Below this line is a set of entries; quote exactly the lines from the line that contains "Ламинат (789, 1591)" to the line that contains "Армстронг (797, 1661)", both lines included.

Task inputs:
═══

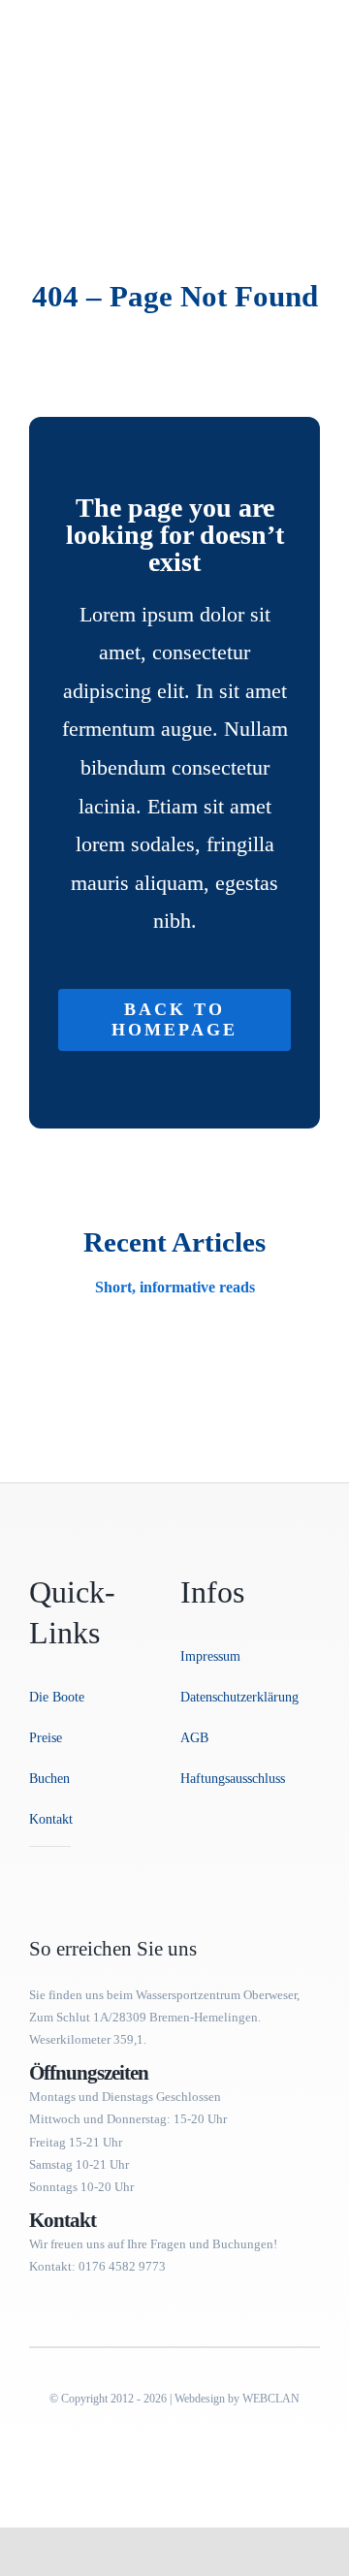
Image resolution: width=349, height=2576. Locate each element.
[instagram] (66, 1869)
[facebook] (35, 1869)
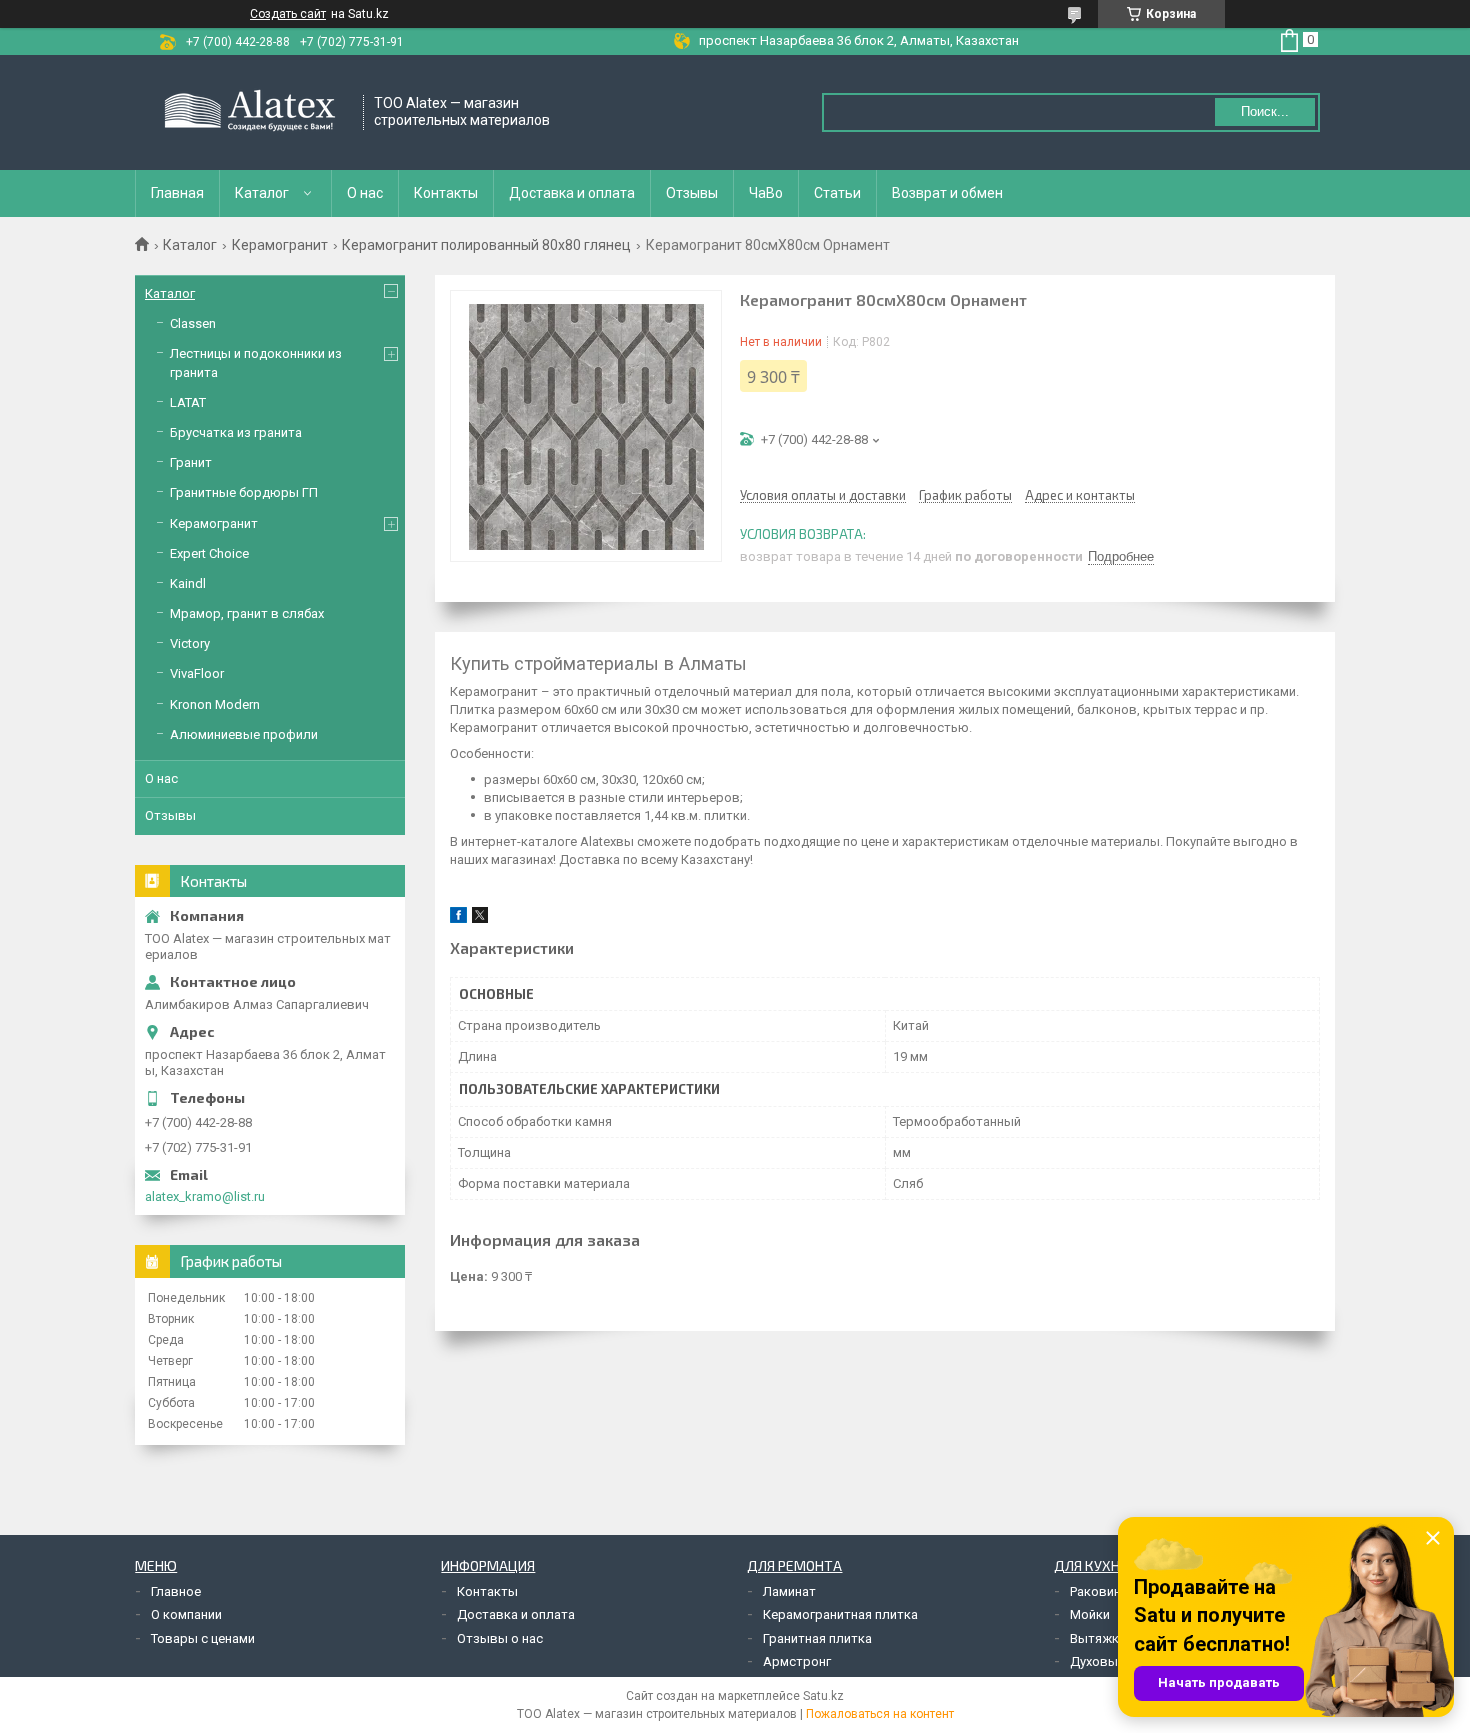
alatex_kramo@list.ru (205, 1196)
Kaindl (188, 583)
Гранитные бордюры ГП (244, 492)
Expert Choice (209, 553)
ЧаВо (766, 193)
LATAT (188, 402)
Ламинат (789, 1591)
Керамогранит (280, 245)
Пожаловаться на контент (880, 1714)
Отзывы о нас (500, 1638)
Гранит (191, 462)
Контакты (446, 193)
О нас (365, 193)
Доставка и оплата (572, 193)
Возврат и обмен (947, 193)
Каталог (262, 193)
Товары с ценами (203, 1638)
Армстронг (797, 1661)
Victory (190, 643)
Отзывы (692, 193)
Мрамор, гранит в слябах (247, 613)
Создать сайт (288, 14)
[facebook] (458, 918)
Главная (177, 193)
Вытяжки (1098, 1638)
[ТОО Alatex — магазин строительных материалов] (250, 112)
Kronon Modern (215, 704)
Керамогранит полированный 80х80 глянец (486, 245)
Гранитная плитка (817, 1638)
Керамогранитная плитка (840, 1614)
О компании (186, 1614)
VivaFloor (197, 673)
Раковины (1100, 1591)
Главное (176, 1591)
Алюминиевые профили (244, 734)
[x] (480, 918)
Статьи (837, 193)
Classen (193, 323)
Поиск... (1265, 111)
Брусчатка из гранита (236, 432)
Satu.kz (823, 1696)
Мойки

═══

Answer space:
Ламинат (789, 1591)
Керамогранит (280, 245)
Пожаловаться на контент (880, 1714)
Отзывы о нас (500, 1638)
Гранит (191, 462)
Контакты (446, 193)
О нас (365, 193)
Доставка и оплата (572, 193)
Возврат и обмен (947, 193)
Каталог (262, 193)
Товары с ценами (203, 1638)
Армстронг (797, 1661)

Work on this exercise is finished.